Thursday, May 7, 2009
The Shame of the Nation
For an education class I'm taking, I just read Jonathan Kozol's The Shame of the Nation, and it was filled with some pretty interesting ideas on urban schools and the concept of resegregation. Yes, resegregation, not desegregation.
Kozol visited a bunch of schools (perhaps not enough surburban or rural schools) to examine the problems existing within them. His focus is really to determine the inequalities of schools and educations for minority children, especially African American and Hispanic children in inner city schools. Kozol focuses mostly on elementary schools, but looking at middle and high schools might have made his book a little more rich in substance.
Kozol definitely seemed to be trying to expose "the shame of the nation" by dramatizing certain points and by playing on our emotions through telling stories of certain students. All information that he included obviously proved his point, but is he a bit extreme with being one sided and biased? I guess if he's trying to prove a certain point, then he is not.
I felt pretty hopeless when I was reading it. He'd show a glimmer of hope and light in education, and then he would shatter it with some detail or fact. I see how this is how it is, and his point is to show the failures and struggles in trying to make education equal, but it was pretty gloomy for a while. Towards the end of the book, Kozol finally offers some sort of advice and help, showing slight glimmers that offer some sense of direction to head.
His main points for how to end this resegregation and this state of unequal educations are the following. He thinks that schools should have much more integration, so schools should bus students to mix them together. Funding is big. Schools with more money perform better (as he argues). There needs to be a revolution to make big changes, just like there was one during the Civil Rights Movement, but there was no follow through. Nothing really happened with segregation. If anything, he says, things are probably worse than then. And, he believes that single teachers can try to make the effort to instill the best education they can for their students. Some teachers are burned out, but some of them really do care and put in the extra effort to make up for what the schools are lacking.

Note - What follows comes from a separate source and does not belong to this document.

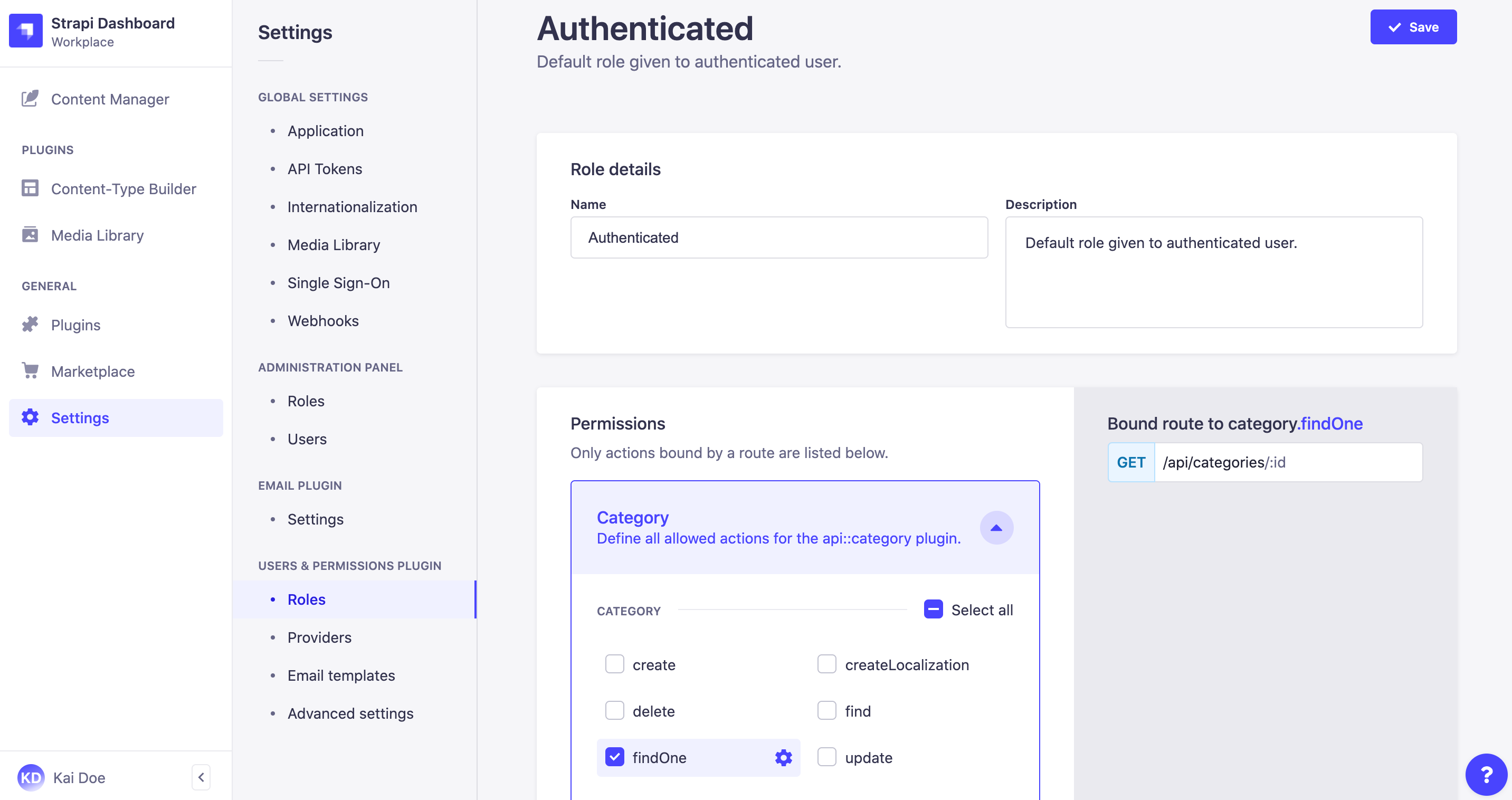Image resolution: width=1512 pixels, height=800 pixels.
Task: Select the Settings gear icon
Action: pyautogui.click(x=30, y=417)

Here are some quotations from the book that I found kind of interesting:
"Not the place but the path, not the goal but the way."
"Numbers do not tell us all we need to know about our children."
"Over two thirds of Americans believe 'desegregation improves education for blacks,' and 'a growing population is convinced' it has a positive effect for whites as well. In surveys among young adults, 60% believe the federal government ought to make sure that public schools are integrated, while the same percentage of black respondents do not merely favor integrated education but believe it is 'absolutely essential' the the population in the school be racially diverse. (Only 8% of blacks and only 20% of whites say that this is not of much importance.)"
"Some of the children seemed to have accepted these conditions or, at least, did not appear to feel they had the right to question them."
"What saddens me the most during these times is simply that these children have no knowledge of the other world in which I've lived most of my life and that the children in that other world have not the slightest notion as to who these children are and will not likely ever know them later on, not at least on anything like equal terms, unless a couple of these kids get into college."
"I also think we need to recognize that our acceptance of a dual education system will have consequences that may be no less destructive than those we have seen in the past century."
"The desegregation of black students, which increased continuously from the 1950s to the late 1980s, has now receded to levels not seen in three decades... During the 1990s, the proportion of black students in majority white schools has decreased... to a lower level than in any year since 1968... Almost three fourths of black and Latino students attend schools that are predominantly minority, and more than two million, including more than a quarter of black students in the Northeast and Midwest, 'attend schools which we call apartheid schools' in which 99 to 100 percent of students are nonwhite."
"There will be no renaissance without revolution."
It's not a terrible read. I could see how some people could have a backlash or would react negatively to what he has to say, but he presents some interesting information to ponder about. It's not a dense read anyway. It's written at a pretty easy level to undertand. Not the worst read in the world by any means.
So, what do you think of Jonathan Kozol's The Shame of the Nation?